● Selection
It requires a combination of factors to intersect. You need to have already spent loads of time on a bicycle. Enough so that you have an inherent sense of this odd thing with two wheels; you can make it go quickly or slowly, you can steer it around a corner with ease, you know how the introduction of a layer of moisture between the tires and the tarmac might affect the way it does these things.
There can’t be too clear a boundary between the bicycle and your body; those lines are best when blurred a bit. Hands to bars, feet to pedals, badonkadonk to saddle – these are contact points but they extend into the body to form a cohesive unit of rider and machine.
You need to know the difference between being out of shape, overweight, under-fed or hydrated, or simply being tired; these things have different implications and you must know how to manage them. You need to have met the Man with the Hammer enough times that you can feel him standing alongside you some time before his hammer hits. You need to know which actions bring him near, and you need to know which actions may stave him off.
These are all things that must be learned through many years spent in the saddle and cannot be gleaned from a book; this is a path you must walk yourself.

● What you will do
From the cycling passage, reproduce verbatim the span that begins with the words "There can’t be" and ends with "rider and machine.".

● Data lines
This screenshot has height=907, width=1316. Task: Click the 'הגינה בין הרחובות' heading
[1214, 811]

--

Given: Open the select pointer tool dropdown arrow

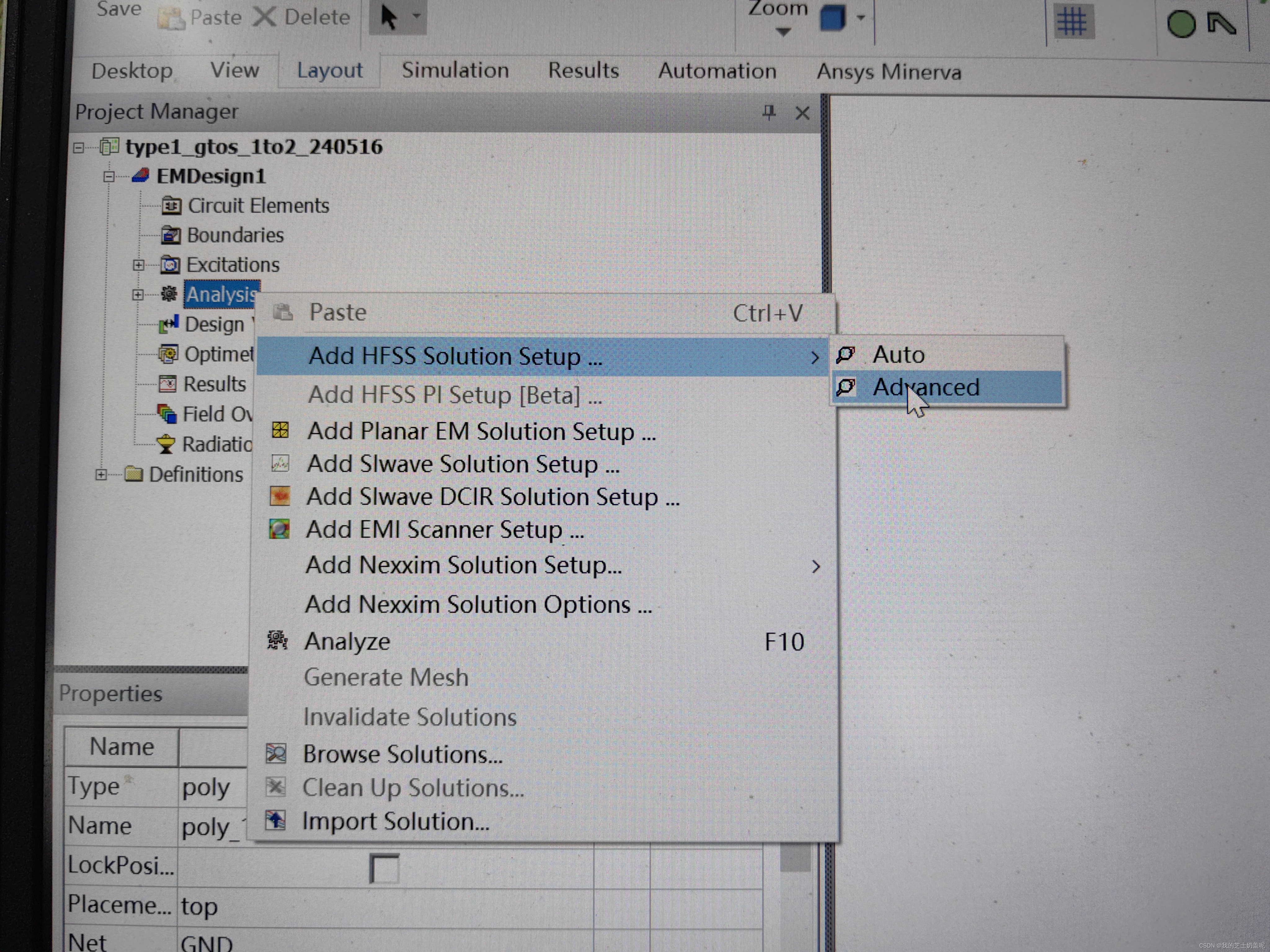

* * *

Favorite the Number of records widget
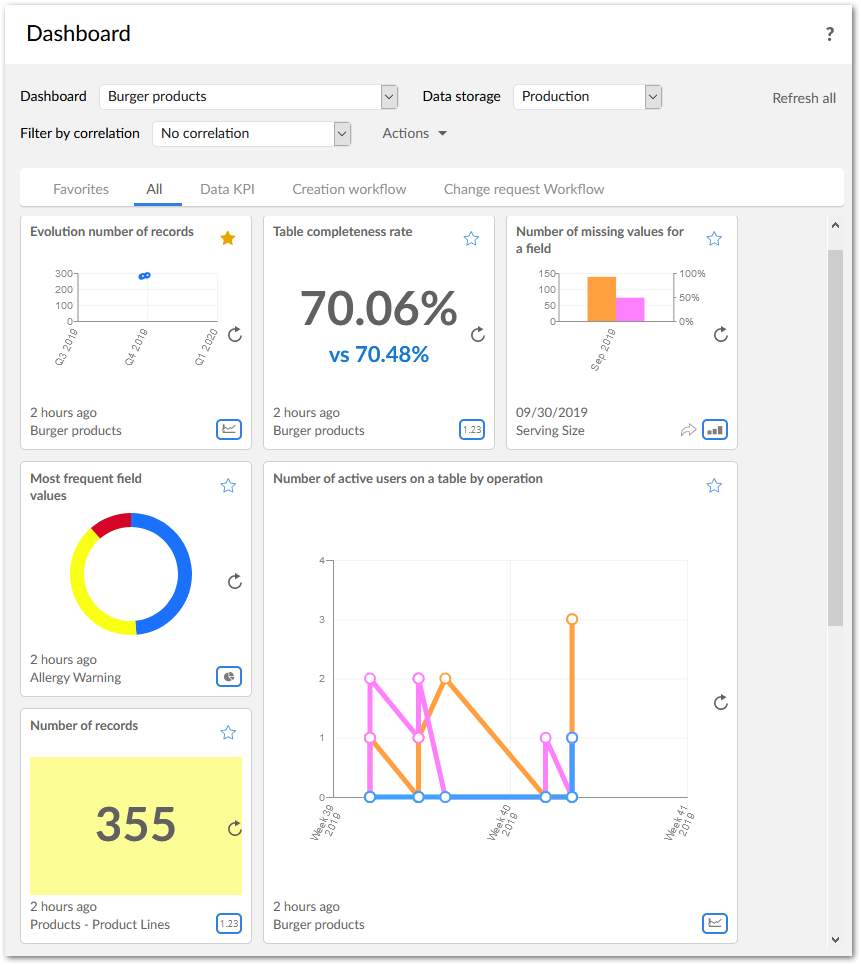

● Written solution
There can’t be too clear a boundary between the bicycle and your body; those lines are best when blurred a bit. Hands to bars, feet to pedals, badonkadonk to saddle – these are contact points but they extend into the body to form a cohesive unit of rider and machine.